───── Article

The Hymn Before the Mount (Mark 14:26)

I.) They Sang a Hymn

Today I want us to fix our minds upon this simple verse:

“And after singing a hymn, they went out to the Mount of Olives.”[1]

 This is undoubtedly a verse that many of us quicky pass over and do not take the time to consider not only what Mark is recording Christ and His disciples doing, but what we are called to do as disciples of Christ among one another.

            As we are aware, it is the night of celebrating the Passover of Israel. The time of remembering when God graciously spared His people from the angel of death by the blood of an innocent lamb because of His love for them. Regarding God’s love for them, there was nothing in and of themselves that drew Him to love them. Deuteronomy 7:6-9 says:

6 For you are a holy people to the Lord your God; the Lord your God has chosen you to be a people for His own possession out of all the peoples who are on the face of the earth. 7 “The Lord did not set His love on you nor choose you because you were more in number than any of the peoples, for you were the fewest of all peoples,8 but because the Lord loved you and kept the oath which He swore to your forefathers, the Lord brought you out by a mighty hand and redeemed you from the house of slavery, from the hand of Pharaoh king of Egypt.9 Know therefore that the Lord your God, He is God, the faithful God, who keeps His covenant and His lovingkindness to a thousandth generation with those who love Him and keep His commandments.”

──────────

| Written instruction A |
In the sermon on Mark 14:26, from what did God spare His people by the blood of an innocent lamb?
| Written instruction B |
Continue the sermon on Mark 14:26 from its final sentence.

───── Extracted information

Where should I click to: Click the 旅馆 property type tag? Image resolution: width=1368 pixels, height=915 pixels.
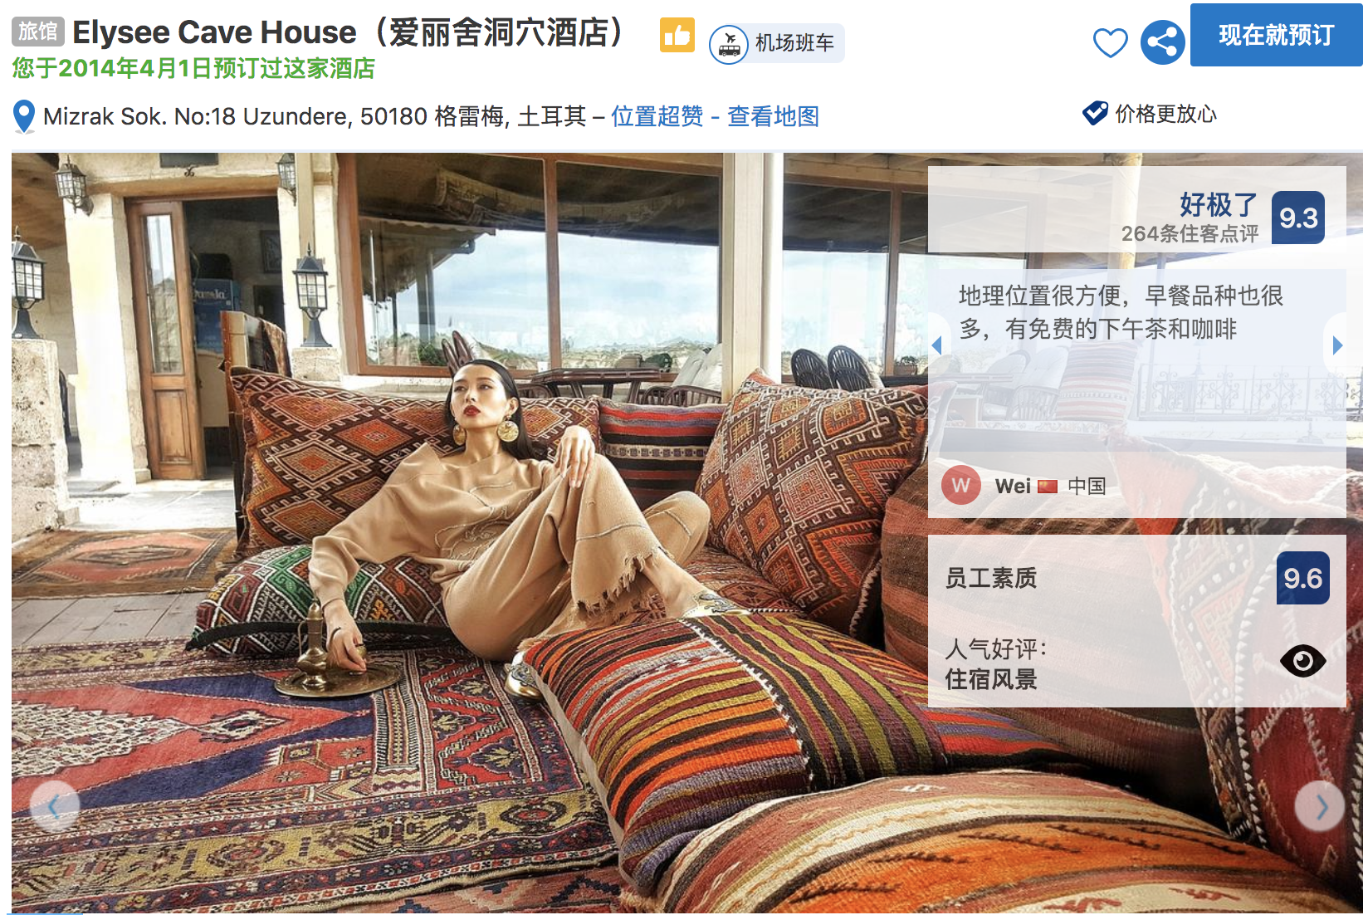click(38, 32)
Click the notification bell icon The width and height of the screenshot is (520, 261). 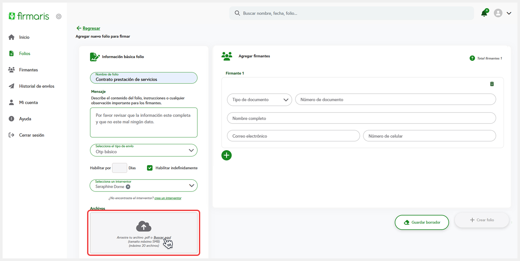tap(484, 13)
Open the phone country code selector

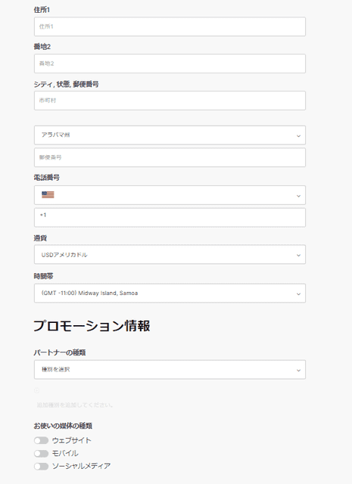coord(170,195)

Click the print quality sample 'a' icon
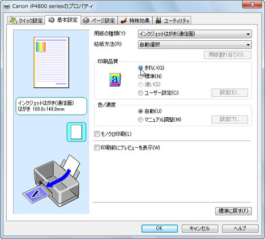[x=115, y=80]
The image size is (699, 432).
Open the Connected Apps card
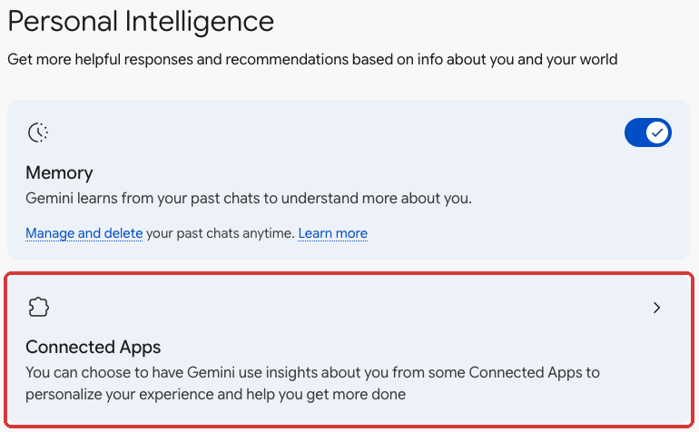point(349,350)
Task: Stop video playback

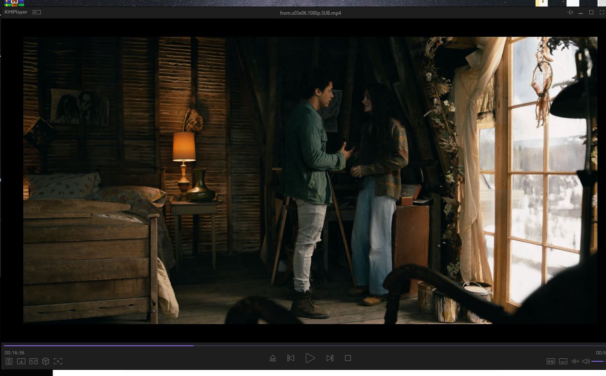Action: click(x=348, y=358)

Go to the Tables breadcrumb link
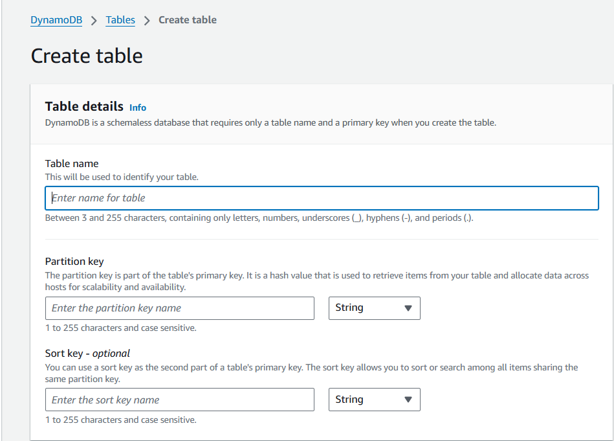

──────────

| Written response A |
The angel of death.

| Written response B |
Each year Israel would celebrate the Passover and remember the demonstration of God’s faithfulness and unconditional love for them. He brought them out from under the burdens of the Egyptians, delivered them from their bondage, redeemed them to Himself with an outstretched arm and great judgments so that they might be His people and He their God.[2] He loved them because He loved them. What was Israel’s response to such a deliverance? Praise! Exodus 15:1-2 says:

“Then Moses and the sons of Israel sang this song to the Lord, and said, “I will sing to the Lord, for He is highly exalted; The horse and its rider He has hurled into the sea.2 “The Lord is my strength and song, and He has become my salvation; This is my God, and I will praise Him; my father’s God, and I will extol Him.”

What did they do? They sang a Hymn.

II.) What is a Hymn?

What is a hymn? To sing a hymn is to sing a sacred song of praise. Sacred meaning something that is set apart for the service and worship of God. Praise meaning an expression of approval or admiration of gratitude and devotion for blessings received. The praise of God is the act whereby the creature acknowledges the perfections, works, and benefits of the Creator. To put it another way, to praise God is to adore Him for His character and nature, His work in both heaven and earth, and His blessings bestowed upon His people. To put it more simply, it is to praise Him for Who He is, and what He has done for His people in Christ on the cross, what He is doing in His people through the sanctifying work of the Spirit of Christ in the justified sinner, and what He is continuing to do among His creation as Creator, King, and Lord of heaven and earth. A hymn is a song dedicated to the worship of God, which revolves around the truth of His Person and Work.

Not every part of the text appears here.